-------- Input for this task
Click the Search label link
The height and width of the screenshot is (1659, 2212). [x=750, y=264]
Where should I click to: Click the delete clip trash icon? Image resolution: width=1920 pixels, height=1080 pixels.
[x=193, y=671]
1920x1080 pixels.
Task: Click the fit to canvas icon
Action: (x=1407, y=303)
----------------
» Task requirements:
Every record above has to appear again, word for word.

» Response:
Click the Search label link
The height and width of the screenshot is (1659, 2212). [x=750, y=264]
Where should I click to: Click the delete clip trash icon? Image resolution: width=1920 pixels, height=1080 pixels.
[x=193, y=671]
1920x1080 pixels.
Task: Click the fit to canvas icon
Action: (x=1407, y=303)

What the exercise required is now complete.